A traveller's tale

Film - Ziauddin Sardar on the screen portrayal of a Muslim Marco Polo

Hollywood has portrayed Muslims and the Muslim world largely in terms of two firmly fixed stereotypes. There is the bloodthirsty terrorist hell-bent on destroying civilisation as we know it of such epics as True Lies and The Siege. Then there is this exotic land, somewhere east of the west, where life is seedy and cheap but sensual pleasures are aplenty. From Valentino's The Sheik (1921) onwards, Muslim societies have been depicted as arenas of sexual licence and perversion where women (and boys) are easy and unspeakable things happen. Here, women are always scantily clad and imprisoned in a harem by nasty despots, as in Arabian Nights (1942) or Harem (1985).
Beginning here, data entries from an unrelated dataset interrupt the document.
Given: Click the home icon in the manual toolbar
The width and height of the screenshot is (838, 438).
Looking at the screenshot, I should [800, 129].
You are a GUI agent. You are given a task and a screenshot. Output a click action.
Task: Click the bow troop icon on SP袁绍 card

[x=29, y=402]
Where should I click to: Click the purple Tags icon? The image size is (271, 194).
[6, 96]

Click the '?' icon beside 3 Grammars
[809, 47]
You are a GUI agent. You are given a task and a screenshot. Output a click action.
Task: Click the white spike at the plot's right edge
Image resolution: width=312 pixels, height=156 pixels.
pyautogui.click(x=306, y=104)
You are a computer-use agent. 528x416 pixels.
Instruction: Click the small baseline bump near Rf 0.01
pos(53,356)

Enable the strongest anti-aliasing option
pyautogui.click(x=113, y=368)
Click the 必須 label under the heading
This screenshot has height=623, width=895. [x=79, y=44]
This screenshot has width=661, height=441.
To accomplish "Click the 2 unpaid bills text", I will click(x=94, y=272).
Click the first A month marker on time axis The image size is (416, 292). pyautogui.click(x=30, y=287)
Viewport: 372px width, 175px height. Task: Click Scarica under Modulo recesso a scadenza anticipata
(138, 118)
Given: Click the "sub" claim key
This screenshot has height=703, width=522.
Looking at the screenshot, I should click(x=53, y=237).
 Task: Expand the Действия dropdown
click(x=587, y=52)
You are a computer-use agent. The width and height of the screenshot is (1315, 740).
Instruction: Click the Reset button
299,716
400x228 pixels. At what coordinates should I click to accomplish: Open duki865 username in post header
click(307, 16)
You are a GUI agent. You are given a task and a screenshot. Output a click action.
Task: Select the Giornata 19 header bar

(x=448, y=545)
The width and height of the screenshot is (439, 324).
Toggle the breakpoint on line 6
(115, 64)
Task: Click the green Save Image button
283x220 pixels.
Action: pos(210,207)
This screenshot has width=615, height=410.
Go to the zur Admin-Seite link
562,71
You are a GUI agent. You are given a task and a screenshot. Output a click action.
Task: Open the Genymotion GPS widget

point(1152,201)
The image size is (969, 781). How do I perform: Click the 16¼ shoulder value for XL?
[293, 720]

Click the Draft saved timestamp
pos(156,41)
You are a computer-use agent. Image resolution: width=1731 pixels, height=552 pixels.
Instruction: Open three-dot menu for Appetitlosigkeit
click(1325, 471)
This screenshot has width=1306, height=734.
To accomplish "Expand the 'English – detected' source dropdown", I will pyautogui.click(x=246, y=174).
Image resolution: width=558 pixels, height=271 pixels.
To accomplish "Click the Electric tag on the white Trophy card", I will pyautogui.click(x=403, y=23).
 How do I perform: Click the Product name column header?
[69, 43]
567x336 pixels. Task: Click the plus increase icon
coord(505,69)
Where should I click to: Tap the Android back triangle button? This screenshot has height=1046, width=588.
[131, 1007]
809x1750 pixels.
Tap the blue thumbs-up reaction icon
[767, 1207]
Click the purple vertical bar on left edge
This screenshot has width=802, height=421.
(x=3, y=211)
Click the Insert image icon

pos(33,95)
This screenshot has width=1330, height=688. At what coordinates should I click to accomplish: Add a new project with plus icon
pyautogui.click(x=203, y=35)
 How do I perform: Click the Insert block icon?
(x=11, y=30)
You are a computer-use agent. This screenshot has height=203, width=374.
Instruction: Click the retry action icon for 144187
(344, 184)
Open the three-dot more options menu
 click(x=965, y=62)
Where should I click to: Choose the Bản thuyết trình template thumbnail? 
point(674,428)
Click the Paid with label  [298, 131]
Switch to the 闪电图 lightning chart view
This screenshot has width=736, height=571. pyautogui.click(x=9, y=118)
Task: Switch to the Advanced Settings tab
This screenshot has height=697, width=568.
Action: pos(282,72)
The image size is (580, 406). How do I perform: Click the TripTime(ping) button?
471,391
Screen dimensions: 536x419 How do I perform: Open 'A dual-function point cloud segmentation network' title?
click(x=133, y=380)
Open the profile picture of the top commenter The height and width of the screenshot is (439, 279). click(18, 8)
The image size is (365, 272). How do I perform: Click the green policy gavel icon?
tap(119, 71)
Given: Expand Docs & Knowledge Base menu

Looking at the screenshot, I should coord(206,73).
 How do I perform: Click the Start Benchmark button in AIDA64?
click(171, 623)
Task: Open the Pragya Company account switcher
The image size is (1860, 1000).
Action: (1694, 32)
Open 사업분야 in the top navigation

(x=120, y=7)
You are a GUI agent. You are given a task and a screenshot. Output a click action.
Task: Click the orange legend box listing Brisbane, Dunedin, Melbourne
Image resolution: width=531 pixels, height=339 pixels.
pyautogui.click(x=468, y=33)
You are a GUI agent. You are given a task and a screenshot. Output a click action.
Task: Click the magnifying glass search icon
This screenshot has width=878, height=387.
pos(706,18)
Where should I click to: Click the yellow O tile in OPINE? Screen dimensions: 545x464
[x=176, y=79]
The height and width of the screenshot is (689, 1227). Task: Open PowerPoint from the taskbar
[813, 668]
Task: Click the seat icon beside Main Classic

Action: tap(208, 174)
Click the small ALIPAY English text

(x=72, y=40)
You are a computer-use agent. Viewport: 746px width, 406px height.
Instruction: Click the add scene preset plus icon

The men are nasty, smelly and brutal, as we find them in The Sheltering Sky (1990) or, more recently, in The Mummy.

To these standard representations, we can now add a third: the well-educated, cultured Muslim of history. The 13th Warrior, the true story of the tenth-century Muslim explorer Ahmed Ibn Fahdlan, provides the character with his second outing. The first was the noble Moor, played by Morgan Freeman, in Kevin Costner's Robin Hood. The new representation can arguably be described as a sympathetic portrayal. Actually, it is a carefully constructed amalgam of historical verisimilitude and knowledgeable ignorance that leaves intact the overall representation of Muslims as the darker side of Europe.

The first thing to note is that these figures are firmly rooted in history - there is no danger of educated, accomplished Muslims existing today. If culture and scientific sophistication have actually touched the Muslims, then it was resolutely in the past. Contemporary Islam continues to be the land of lowlife, terror and sexual perversion.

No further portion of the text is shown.